[Stored items from a collection]
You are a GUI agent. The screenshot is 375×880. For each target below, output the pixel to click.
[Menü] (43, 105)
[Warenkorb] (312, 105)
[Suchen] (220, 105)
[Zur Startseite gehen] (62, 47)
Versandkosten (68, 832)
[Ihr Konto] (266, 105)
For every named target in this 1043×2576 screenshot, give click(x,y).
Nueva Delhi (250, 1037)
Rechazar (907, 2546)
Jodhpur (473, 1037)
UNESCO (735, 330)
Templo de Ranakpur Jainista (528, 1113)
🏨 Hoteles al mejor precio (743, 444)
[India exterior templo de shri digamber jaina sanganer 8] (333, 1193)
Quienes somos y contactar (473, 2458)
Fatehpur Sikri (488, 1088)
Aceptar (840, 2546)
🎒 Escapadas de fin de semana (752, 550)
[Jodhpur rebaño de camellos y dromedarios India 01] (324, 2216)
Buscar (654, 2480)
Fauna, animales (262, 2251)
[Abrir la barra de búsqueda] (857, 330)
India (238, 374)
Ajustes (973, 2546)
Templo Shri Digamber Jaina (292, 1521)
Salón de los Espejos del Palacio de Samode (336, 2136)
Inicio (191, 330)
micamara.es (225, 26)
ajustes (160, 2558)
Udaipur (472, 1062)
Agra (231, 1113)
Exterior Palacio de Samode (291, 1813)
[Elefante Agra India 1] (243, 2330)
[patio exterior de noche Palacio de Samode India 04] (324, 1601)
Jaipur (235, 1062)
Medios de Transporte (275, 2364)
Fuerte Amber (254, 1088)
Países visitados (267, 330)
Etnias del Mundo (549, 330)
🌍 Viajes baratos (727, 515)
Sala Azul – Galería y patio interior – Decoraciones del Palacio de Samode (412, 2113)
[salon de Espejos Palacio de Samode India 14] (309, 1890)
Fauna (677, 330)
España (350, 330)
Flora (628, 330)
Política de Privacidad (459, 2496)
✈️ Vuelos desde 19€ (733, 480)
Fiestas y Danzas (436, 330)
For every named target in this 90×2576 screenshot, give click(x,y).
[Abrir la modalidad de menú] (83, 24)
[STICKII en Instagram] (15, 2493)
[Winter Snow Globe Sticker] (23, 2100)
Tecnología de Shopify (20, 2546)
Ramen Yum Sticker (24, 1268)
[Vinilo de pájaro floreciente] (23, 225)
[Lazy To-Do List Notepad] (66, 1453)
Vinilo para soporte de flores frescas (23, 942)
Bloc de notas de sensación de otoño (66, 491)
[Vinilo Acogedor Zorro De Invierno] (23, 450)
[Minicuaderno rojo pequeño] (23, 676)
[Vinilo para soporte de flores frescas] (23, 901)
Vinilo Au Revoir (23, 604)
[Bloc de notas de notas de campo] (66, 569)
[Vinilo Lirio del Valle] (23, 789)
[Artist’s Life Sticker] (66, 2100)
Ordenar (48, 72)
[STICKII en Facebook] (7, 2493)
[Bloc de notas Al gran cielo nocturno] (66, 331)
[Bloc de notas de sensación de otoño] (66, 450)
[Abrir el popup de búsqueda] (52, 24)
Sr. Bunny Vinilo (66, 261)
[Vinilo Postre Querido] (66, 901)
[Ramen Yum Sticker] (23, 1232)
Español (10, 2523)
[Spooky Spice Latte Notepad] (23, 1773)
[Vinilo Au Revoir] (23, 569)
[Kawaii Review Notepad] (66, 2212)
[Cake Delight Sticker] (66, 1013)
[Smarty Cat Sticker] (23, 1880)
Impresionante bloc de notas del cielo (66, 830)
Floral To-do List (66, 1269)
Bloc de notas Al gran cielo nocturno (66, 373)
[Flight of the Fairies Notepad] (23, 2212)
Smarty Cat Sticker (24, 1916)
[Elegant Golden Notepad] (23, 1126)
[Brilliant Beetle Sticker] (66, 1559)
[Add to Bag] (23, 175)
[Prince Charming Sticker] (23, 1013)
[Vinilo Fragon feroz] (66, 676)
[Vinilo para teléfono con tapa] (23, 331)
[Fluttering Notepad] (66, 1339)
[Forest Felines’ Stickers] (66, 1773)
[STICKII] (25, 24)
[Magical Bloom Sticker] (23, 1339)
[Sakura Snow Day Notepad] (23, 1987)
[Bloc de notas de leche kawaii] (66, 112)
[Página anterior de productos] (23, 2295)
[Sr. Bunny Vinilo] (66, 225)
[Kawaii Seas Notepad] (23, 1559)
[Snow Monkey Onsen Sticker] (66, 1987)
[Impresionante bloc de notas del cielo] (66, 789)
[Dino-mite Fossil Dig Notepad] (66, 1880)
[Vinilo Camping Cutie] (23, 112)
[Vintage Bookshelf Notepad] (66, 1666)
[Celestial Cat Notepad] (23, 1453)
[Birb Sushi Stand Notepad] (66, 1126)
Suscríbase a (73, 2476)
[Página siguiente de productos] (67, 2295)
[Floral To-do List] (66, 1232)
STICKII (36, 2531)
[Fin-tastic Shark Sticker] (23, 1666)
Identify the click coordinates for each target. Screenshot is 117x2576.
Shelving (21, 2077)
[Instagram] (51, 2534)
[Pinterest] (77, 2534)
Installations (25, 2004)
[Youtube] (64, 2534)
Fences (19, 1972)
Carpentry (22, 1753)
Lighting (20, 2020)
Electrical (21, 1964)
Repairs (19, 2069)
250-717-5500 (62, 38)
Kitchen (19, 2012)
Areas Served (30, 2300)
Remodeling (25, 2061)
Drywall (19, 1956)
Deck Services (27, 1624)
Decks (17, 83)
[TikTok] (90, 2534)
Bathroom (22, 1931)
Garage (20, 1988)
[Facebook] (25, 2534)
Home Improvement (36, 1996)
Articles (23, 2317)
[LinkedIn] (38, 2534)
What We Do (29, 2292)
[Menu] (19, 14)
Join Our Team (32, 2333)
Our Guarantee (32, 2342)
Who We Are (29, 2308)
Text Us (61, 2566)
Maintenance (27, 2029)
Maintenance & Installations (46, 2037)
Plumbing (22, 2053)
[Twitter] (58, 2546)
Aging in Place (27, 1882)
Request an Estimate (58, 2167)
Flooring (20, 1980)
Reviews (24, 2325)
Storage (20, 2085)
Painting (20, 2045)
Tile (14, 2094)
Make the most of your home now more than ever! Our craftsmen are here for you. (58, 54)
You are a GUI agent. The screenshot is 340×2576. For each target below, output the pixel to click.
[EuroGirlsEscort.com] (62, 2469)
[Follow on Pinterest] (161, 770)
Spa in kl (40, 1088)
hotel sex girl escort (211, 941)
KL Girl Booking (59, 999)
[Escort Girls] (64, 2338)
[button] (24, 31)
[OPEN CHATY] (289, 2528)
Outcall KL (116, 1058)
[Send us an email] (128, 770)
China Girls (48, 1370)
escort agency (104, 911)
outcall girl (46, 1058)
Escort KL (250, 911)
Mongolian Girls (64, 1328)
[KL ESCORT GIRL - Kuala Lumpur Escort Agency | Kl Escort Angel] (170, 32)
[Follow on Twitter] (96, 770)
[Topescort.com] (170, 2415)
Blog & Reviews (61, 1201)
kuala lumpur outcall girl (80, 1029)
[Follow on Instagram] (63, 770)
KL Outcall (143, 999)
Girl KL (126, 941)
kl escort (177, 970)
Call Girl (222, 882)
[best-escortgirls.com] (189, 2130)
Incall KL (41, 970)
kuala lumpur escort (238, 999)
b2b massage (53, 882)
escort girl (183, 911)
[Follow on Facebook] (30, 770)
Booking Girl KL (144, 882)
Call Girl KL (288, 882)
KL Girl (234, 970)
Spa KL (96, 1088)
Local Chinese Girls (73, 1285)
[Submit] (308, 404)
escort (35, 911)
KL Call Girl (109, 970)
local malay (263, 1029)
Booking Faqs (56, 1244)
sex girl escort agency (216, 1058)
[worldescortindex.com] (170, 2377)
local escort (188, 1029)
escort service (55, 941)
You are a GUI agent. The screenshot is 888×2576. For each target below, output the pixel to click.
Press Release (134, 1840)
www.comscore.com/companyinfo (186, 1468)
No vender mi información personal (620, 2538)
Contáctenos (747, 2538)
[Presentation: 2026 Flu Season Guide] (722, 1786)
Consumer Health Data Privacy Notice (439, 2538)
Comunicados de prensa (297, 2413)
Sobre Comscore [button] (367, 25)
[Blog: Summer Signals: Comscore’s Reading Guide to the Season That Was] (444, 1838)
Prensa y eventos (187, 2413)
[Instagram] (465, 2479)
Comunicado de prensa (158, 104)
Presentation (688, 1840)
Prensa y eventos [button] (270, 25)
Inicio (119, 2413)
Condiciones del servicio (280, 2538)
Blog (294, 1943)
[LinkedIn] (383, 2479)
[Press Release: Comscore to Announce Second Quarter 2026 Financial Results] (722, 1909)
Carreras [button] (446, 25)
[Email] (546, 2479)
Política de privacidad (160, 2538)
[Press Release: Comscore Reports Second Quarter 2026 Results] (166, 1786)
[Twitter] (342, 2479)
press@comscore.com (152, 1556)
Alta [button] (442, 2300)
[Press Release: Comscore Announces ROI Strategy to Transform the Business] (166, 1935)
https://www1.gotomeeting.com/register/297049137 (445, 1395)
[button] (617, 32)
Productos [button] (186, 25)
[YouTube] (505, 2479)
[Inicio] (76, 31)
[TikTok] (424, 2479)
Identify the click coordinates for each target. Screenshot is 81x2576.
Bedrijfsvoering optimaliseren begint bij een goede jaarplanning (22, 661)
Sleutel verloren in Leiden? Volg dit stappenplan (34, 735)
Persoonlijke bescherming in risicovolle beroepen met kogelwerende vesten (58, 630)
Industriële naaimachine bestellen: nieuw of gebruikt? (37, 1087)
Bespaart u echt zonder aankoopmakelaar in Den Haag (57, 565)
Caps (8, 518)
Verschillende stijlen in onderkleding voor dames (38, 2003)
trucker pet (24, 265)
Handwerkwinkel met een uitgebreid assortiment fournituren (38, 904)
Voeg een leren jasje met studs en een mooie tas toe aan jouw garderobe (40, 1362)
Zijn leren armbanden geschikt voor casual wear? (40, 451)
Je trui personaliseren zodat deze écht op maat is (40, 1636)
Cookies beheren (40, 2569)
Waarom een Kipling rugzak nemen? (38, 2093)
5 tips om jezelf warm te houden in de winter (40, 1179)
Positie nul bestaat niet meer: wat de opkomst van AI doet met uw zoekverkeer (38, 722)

### Exercise details
When a line of the data holds the string "Blog", pick it out and copy it.

### Output
Blog & Reviews (61, 1201)
[Blog: Summer Signals: Comscore’s Reading Guide to the Season That Was] (444, 1838)
Blog (294, 1943)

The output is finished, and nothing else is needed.